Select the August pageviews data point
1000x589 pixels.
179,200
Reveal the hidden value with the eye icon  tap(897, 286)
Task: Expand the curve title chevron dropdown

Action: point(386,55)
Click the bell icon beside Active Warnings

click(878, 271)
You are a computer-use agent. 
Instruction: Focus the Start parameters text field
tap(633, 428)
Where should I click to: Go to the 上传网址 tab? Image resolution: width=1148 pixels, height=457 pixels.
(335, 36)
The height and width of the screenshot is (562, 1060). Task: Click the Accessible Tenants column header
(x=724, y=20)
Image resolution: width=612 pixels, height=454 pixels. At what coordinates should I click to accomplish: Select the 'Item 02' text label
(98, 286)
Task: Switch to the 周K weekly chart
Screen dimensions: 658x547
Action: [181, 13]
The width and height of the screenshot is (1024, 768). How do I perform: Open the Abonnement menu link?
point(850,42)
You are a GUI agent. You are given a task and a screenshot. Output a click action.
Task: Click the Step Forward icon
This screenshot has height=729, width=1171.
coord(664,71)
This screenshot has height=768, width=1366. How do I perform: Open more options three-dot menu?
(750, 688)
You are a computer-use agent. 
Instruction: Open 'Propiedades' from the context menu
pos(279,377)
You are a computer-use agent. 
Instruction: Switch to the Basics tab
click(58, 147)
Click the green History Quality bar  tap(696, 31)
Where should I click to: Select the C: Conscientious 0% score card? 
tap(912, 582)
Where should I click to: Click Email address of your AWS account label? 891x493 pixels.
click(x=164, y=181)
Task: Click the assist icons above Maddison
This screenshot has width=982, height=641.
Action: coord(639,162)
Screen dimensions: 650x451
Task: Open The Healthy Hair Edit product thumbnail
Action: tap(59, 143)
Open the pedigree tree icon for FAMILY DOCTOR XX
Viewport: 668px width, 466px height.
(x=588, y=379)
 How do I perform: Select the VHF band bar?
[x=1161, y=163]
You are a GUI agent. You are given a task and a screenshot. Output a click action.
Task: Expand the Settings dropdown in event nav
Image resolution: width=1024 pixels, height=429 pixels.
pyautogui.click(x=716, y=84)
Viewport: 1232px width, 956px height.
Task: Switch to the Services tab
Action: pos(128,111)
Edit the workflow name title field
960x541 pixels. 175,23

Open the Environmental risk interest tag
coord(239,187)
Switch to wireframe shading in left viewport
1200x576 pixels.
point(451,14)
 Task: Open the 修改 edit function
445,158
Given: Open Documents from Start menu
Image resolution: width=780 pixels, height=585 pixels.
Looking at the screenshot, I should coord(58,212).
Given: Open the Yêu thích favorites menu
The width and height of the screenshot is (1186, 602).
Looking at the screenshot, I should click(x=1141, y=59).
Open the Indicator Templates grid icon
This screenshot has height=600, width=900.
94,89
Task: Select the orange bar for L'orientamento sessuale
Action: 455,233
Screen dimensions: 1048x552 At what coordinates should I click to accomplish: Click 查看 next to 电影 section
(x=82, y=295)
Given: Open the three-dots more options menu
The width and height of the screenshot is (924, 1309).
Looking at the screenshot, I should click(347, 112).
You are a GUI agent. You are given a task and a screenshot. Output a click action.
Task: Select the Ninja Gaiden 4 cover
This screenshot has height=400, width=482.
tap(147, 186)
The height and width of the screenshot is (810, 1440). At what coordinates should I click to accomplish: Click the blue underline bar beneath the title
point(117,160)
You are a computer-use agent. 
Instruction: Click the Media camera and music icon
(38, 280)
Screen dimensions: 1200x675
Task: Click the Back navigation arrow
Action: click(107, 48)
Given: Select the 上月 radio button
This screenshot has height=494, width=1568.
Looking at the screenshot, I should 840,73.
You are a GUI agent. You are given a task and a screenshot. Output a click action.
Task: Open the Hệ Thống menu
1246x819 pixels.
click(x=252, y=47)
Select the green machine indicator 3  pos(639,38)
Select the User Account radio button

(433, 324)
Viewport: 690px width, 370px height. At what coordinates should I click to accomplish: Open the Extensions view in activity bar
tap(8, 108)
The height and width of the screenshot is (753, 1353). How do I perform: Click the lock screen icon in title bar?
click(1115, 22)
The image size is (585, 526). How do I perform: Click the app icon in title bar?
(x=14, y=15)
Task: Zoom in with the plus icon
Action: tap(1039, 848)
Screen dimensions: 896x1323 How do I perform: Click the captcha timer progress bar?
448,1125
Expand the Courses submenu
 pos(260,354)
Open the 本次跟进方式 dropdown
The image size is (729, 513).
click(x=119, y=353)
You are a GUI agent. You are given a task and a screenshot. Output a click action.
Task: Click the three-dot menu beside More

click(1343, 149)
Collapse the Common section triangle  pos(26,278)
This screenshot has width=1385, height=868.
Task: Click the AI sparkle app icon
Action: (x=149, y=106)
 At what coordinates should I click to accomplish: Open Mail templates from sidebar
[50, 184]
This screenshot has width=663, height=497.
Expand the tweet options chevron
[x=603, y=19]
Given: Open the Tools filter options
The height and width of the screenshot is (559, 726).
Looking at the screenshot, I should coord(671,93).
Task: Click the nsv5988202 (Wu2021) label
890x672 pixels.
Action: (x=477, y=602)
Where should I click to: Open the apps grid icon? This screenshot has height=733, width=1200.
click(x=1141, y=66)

#####

Once more, write out the records exactly as they are.

• [RESULT]:
Select the August pageviews data point
1000x589 pixels.
179,200
Reveal the hidden value with the eye icon  tap(897, 286)
Task: Expand the curve title chevron dropdown

Action: point(386,55)
Click the bell icon beside Active Warnings

click(878, 271)
You are a computer-use agent. 
Instruction: Focus the Start parameters text field
tap(633, 428)
Where should I click to: Go to the 上传网址 tab? Image resolution: width=1148 pixels, height=457 pixels.
(335, 36)
The height and width of the screenshot is (562, 1060). Task: Click the Accessible Tenants column header
(x=724, y=20)
Image resolution: width=612 pixels, height=454 pixels. At what coordinates should I click to accomplish: Select the 'Item 02' text label
(98, 286)
Task: Switch to the 周K weekly chart
Screen dimensions: 658x547
Action: [181, 13]
The width and height of the screenshot is (1024, 768). How do I perform: Open the Abonnement menu link?
point(850,42)
You are a GUI agent. You are given a task and a screenshot. Output a click action.
Task: Click the Step Forward icon
This screenshot has height=729, width=1171.
coord(664,71)
This screenshot has height=768, width=1366. How do I perform: Open more options three-dot menu?
(750, 688)
You are a computer-use agent. 
Instruction: Open 'Propiedades' from the context menu
pos(279,377)
You are a computer-use agent. 
Instruction: Switch to the Basics tab
click(58, 147)
Click the green History Quality bar  tap(696, 31)
Where should I click to: Select the C: Conscientious 0% score card? 
tap(912, 582)
Where should I click to: Click Email address of your AWS account label? 891x493 pixels.
click(x=164, y=181)
Task: Click the assist icons above Maddison
This screenshot has width=982, height=641.
Action: coord(639,162)
Screen dimensions: 650x451
Task: Open The Healthy Hair Edit product thumbnail
Action: tap(59, 143)
Open the pedigree tree icon for FAMILY DOCTOR XX
Viewport: 668px width, 466px height.
(x=588, y=379)
 How do I perform: Select the VHF band bar?
[x=1161, y=163]
You are a GUI agent. You are given a task and a screenshot. Output a click action.
Task: Expand the Settings dropdown in event nav
Image resolution: width=1024 pixels, height=429 pixels.
pyautogui.click(x=716, y=84)
Viewport: 1232px width, 956px height.
Task: Switch to the Services tab
Action: pos(128,111)
Edit the workflow name title field
960x541 pixels. 175,23

Open the Environmental risk interest tag
coord(239,187)
Switch to wireframe shading in left viewport
1200x576 pixels.
point(451,14)
 Task: Open the 修改 edit function
445,158
Given: Open Documents from Start menu
Image resolution: width=780 pixels, height=585 pixels.
Looking at the screenshot, I should coord(58,212).
Given: Open the Yêu thích favorites menu
The width and height of the screenshot is (1186, 602).
Looking at the screenshot, I should click(x=1141, y=59).
Open the Indicator Templates grid icon
This screenshot has height=600, width=900.
94,89
Task: Select the orange bar for L'orientamento sessuale
Action: 455,233
Screen dimensions: 1048x552 At what coordinates should I click to accomplish: Click 查看 next to 电影 section
(x=82, y=295)
Given: Open the three-dots more options menu
The width and height of the screenshot is (924, 1309).
Looking at the screenshot, I should click(347, 112).
You are a GUI agent. You are given a task and a screenshot. Output a click action.
Task: Select the Ninja Gaiden 4 cover
This screenshot has height=400, width=482.
tap(147, 186)
The height and width of the screenshot is (810, 1440). At what coordinates should I click to accomplish: Click the blue underline bar beneath the title
point(117,160)
You are a computer-use agent. 
Instruction: Click the Media camera and music icon
(38, 280)
Screen dimensions: 1200x675
Task: Click the Back navigation arrow
Action: click(107, 48)
Given: Select the 上月 radio button
This screenshot has height=494, width=1568.
Looking at the screenshot, I should 840,73.
You are a GUI agent. You are given a task and a screenshot. Output a click action.
Task: Open the Hệ Thống menu
1246x819 pixels.
click(x=252, y=47)
Select the green machine indicator 3  pos(639,38)
Select the User Account radio button

(433, 324)
Viewport: 690px width, 370px height. At what coordinates should I click to accomplish: Open the Extensions view in activity bar
tap(8, 108)
The height and width of the screenshot is (753, 1353). How do I perform: Click the lock screen icon in title bar?
click(1115, 22)
The image size is (585, 526). How do I perform: Click the app icon in title bar?
(x=14, y=15)
Task: Zoom in with the plus icon
Action: tap(1039, 848)
Screen dimensions: 896x1323 How do I perform: Click the captcha timer progress bar?
448,1125
Expand the Courses submenu
 pos(260,354)
Open the 本次跟进方式 dropdown
The image size is (729, 513).
click(x=119, y=353)
You are a GUI agent. You are given a task and a screenshot. Output a click action.
Task: Click the three-dot menu beside More

click(1343, 149)
Collapse the Common section triangle  pos(26,278)
This screenshot has width=1385, height=868.
Task: Click the AI sparkle app icon
Action: (x=149, y=106)
 At what coordinates should I click to accomplish: Open Mail templates from sidebar
[50, 184]
This screenshot has width=663, height=497.
Expand the tweet options chevron
[x=603, y=19]
Given: Open the Tools filter options
The height and width of the screenshot is (559, 726).
Looking at the screenshot, I should coord(671,93).
Task: Click the nsv5988202 (Wu2021) label
890x672 pixels.
Action: (x=477, y=602)
Where should I click to: Open the apps grid icon? This screenshot has height=733, width=1200.
click(x=1141, y=66)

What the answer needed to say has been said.